▸ Exercise description
Output the full listing below exactly as it reads, and skip anything that is a picture.

================

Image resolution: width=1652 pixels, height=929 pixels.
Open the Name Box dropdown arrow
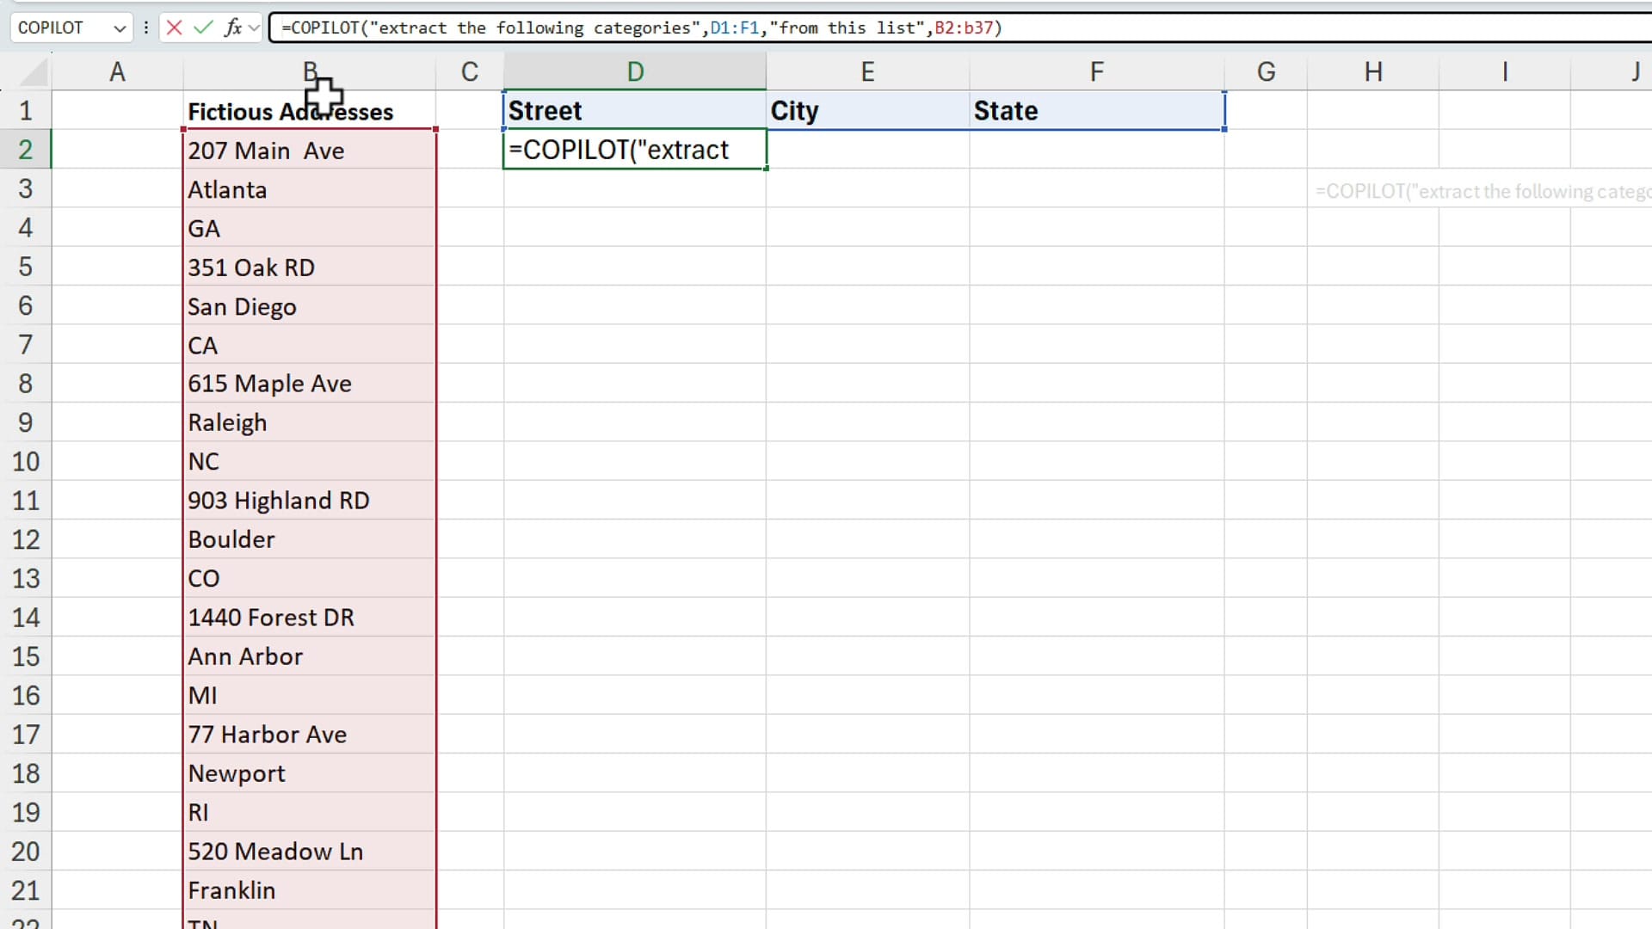(x=119, y=28)
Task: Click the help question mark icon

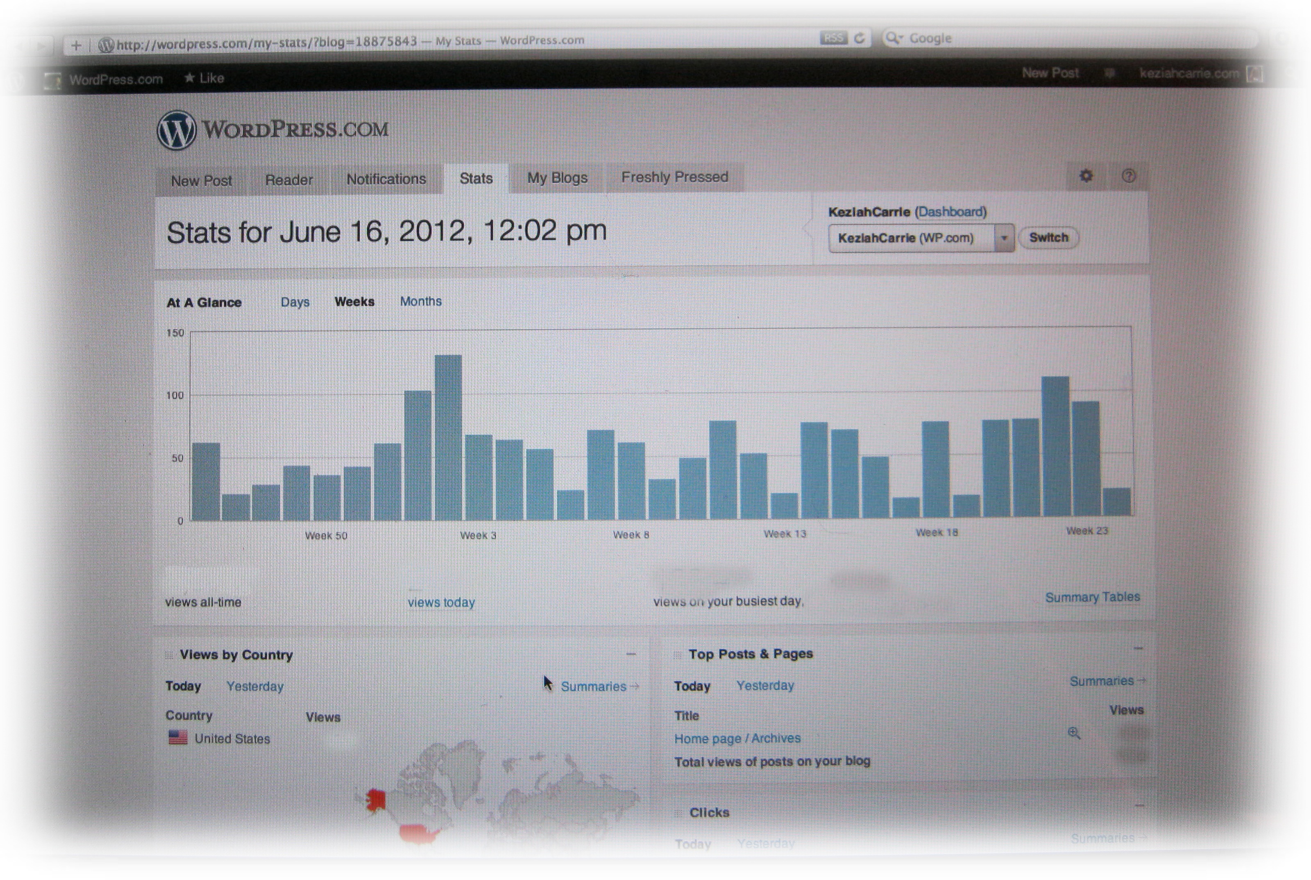Action: pyautogui.click(x=1128, y=176)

================

▸ Task output
Image resolution: width=1652 pixels, height=929 pixels.
Open the Name Box dropdown arrow
(x=119, y=28)
Task: Click the help question mark icon

Action: pyautogui.click(x=1128, y=176)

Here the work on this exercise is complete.